[[ TEXT PROVIDED open ]]
According to the NHS, the main principles of the Alexander technique are:
“how you move, sit and stand affects how well you function” 
“the relationship of the head, neck and spine is fundamental to your ability to function optimally”
“becoming more mindful of the way you go about your daily activities is necessary to make changes and gain benefit”
“the mind and body work together intimately as one, each constantly influencing the other”
Learning and applying the Alexander technique is also thought to help improve balance, co-ordination and breathing.

The Alexander technique is taught by a qualified teacher.Lessons take place in a studio or clinic and usually last 30-60 minutes. You’ll be asked to wear loose-fitting, comfortable clothing so that you’re able to move easily.

The teacher will observe your movements and show you how to move, sit and stand with better balance and less strain. They’ll use their hands to gently guide you in your movements, with your head leading and your spine following.

During the lessons you’ll be helped to explore the way you go about everyday activities. You’ll practise applying the Alexander technique while standing, sitting, walking and lying down, maintaining a better relationship between your head, neck, spine and back.

You’ll need to attend a number of lessons to learn the basic concepts of the Alexander technique. Proponents say that once you’ve gained an understanding of the main principles, you’ll be able to apply them to everyday life. For example, they say that after developing better balance and co-ordination, you will be able to sit and stand using less muscular effort than you did previously.

It’s obviously not suitable for everyone and people with a specific spinal injury or severe pain from a herniated (ruptured) disc, severe spinal stenosis (narrowing of the spine), or a fracture of the vertebrae (the bones in the spine).
[[ TEXT PROVIDED closed ]]
(EXERCISE DETAILS) Copy the stretch of the Alexander technique text from "During the lessons" through "in the spine)." word for word.
[[ RECORDS SUPPLIED open ]]
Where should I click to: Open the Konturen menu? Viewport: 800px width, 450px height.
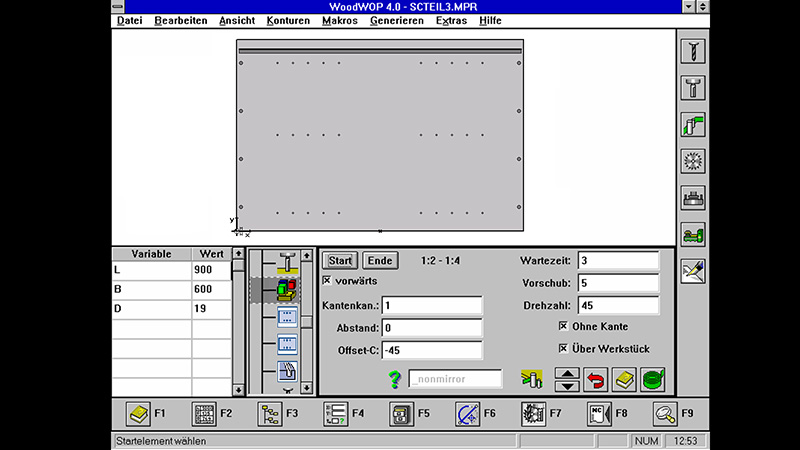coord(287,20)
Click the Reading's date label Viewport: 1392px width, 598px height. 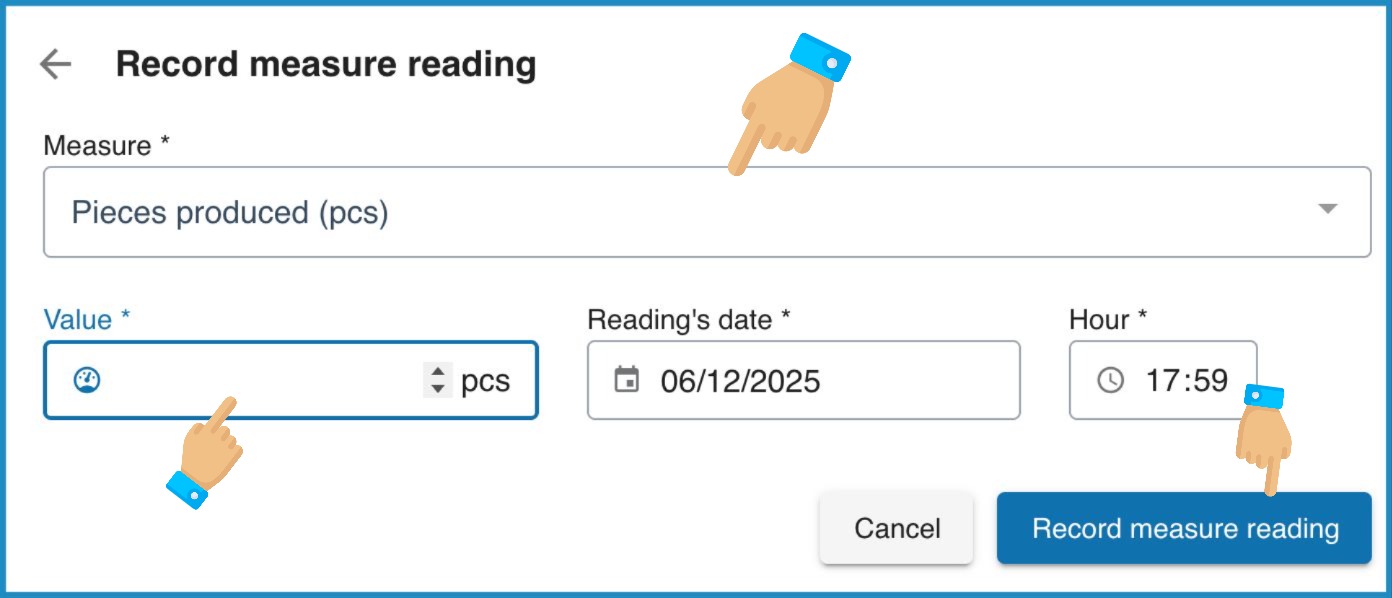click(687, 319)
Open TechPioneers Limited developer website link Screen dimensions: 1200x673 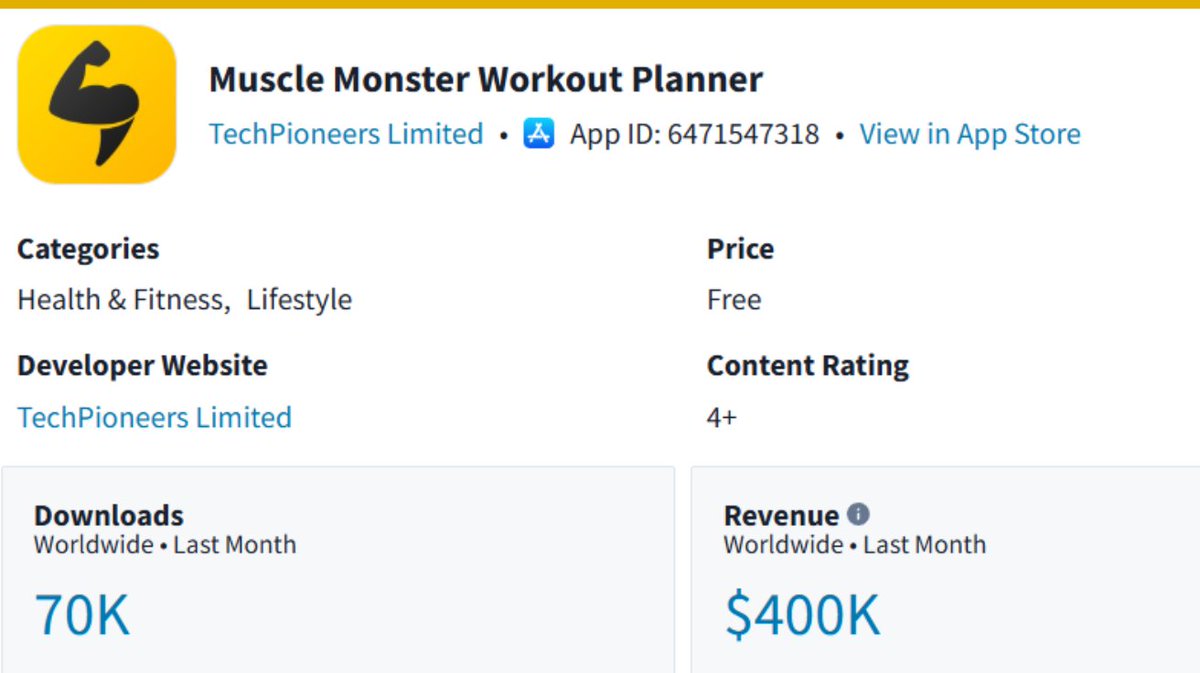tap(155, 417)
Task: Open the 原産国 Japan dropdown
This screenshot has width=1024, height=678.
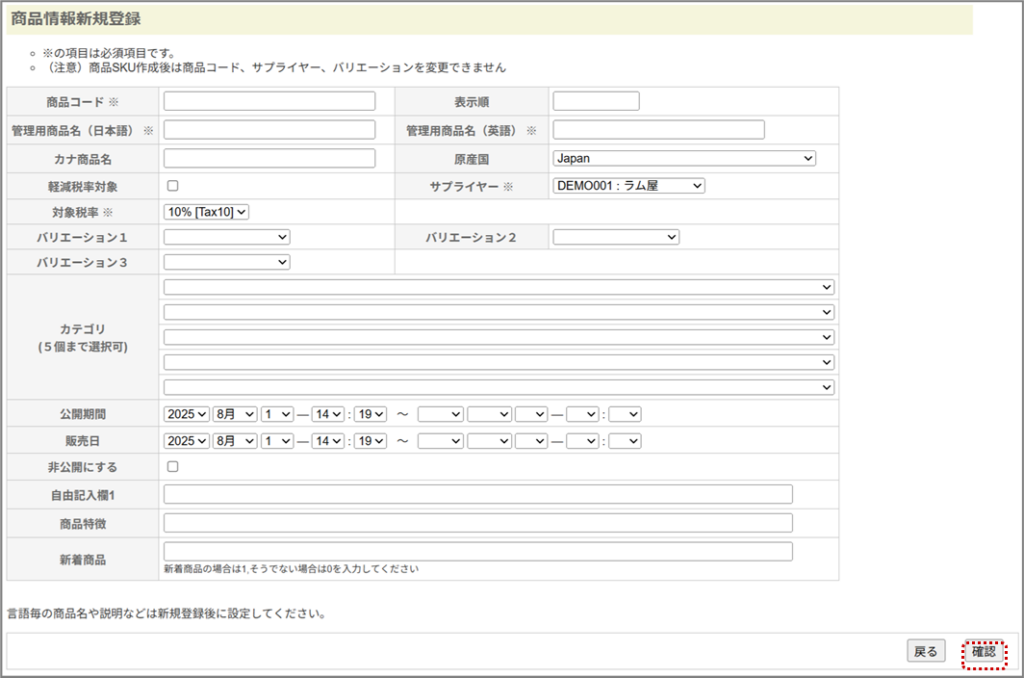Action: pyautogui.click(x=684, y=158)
[[ RECORDS SUPPLIED closed ]]
(RESPONSE TO THIS TASK)
During the lessons you’ll be helped to explore the way you go about everyday activities. You’ll practise applying the Alexander technique while standing, sitting, walking and lying down, maintaining a better relationship between your head, neck, spine and back.

You’ll need to attend a number of lessons to learn the basic concepts of the Alexander technique. Proponents say that once you’ve gained an understanding of the main principles, you’ll be able to apply them to everyday life. For example, they say that after developing better balance and co-ordination, you will be able to sit and stand using less muscular effort than you did previously.

It’s obviously not suitable for everyone and people with a specific spinal injury or severe pain from a herniated (ruptured) disc, severe spinal stenosis (narrowing of the spine), or a fracture of the vertebrae (the bones in the spine).